The characters start converging on the hospital at around the hour mark, which is where the film spends the rest of its running time. After a few brief skirmishes between our heroes and the bad guys, there’s an intense bout of fisticuffs between Tony Leung, Chow Yun-Fat and Philip Kwok, set inside the villains’ arsenal. Upon their escape from the room, the film kicks into high-gear and never stops for a moment. My favorite single moment has Chow Yun-Fat sliding across the floor of the hospital lobby on his knees before taking out two bad guys with  a single shotgun blast. Bad. Ass. That scene is quickly followed by popular single tracking-shot gunfight as Alan and Tequila work their way through the halls of the hospital as they look for Johnny. Then there’s an absolutely insane rematch between the good guys and Mad Dog, but in this case, it’s a highly-choreographed gunfight, with them unloading hundreds of rounds at each other—Mad Dog is armed with an M-16 with a grenade launcher in this segment. And the madness does not end after that. This film is just absolutely berserk!
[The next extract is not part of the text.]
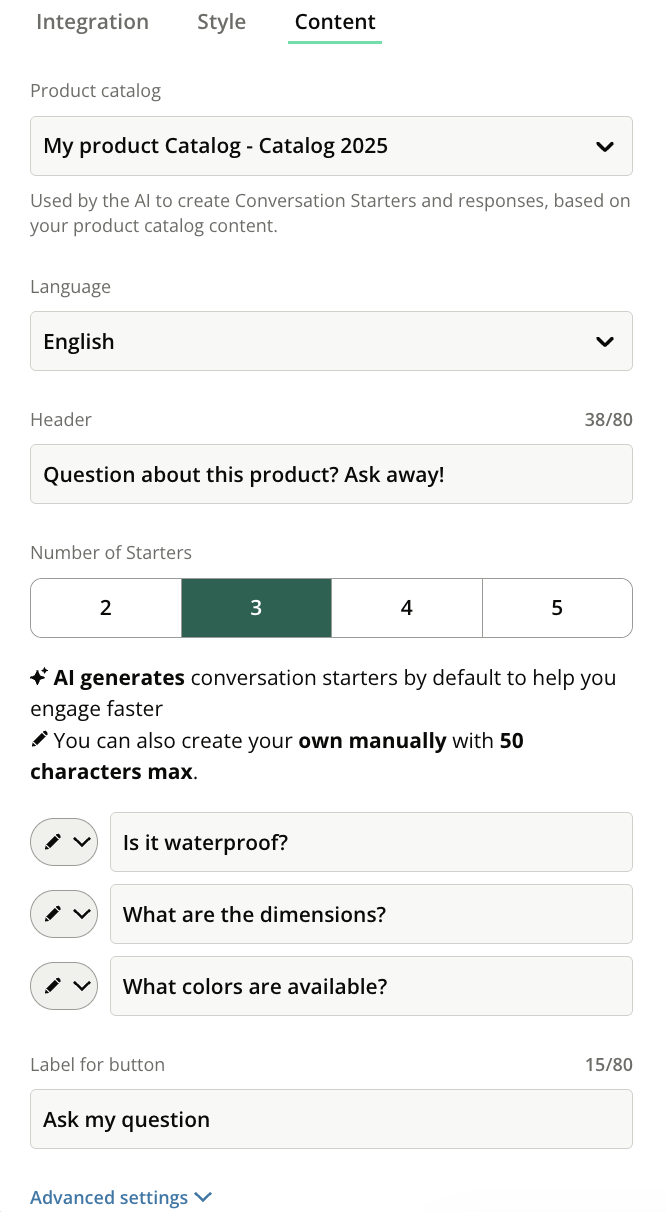Switch to the Integration tab
The width and height of the screenshot is (666, 1212).
click(92, 22)
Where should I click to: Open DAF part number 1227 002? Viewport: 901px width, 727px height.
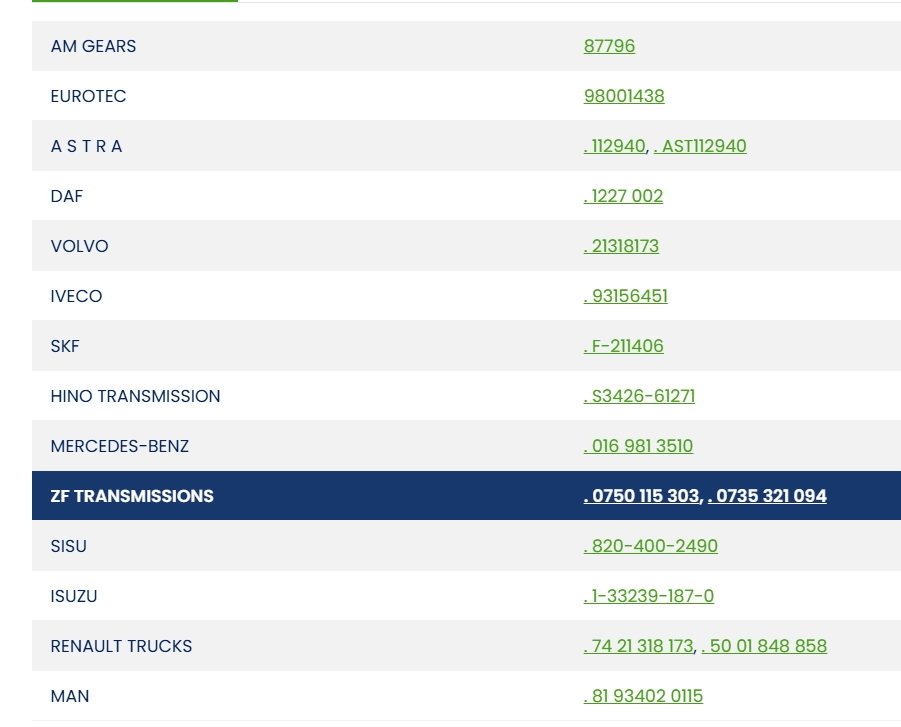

Hollywood has often tried to mimic the sheer insanity of Hard Boiled, but never quite made it there. Even John Woo himself never quite recaptured the emotions of this film’s action, and he was becoming a caricature of himself by the time he got to Mission Impossible II. The two Expendables films got the body count down, but were missing the style. Shoot’em Up came close, but was a bit silly for its own good. The Matrix and Mr. and Mrs. Smith had some great gunfights, but felt sanitized on the whole. Hard Boiled is where it’s at.



[1] - The movies that beat those two were all historical or fantasy films with large-scale battle sequences, like Troy; The Last Samurai; and the Lord of the Rings movies.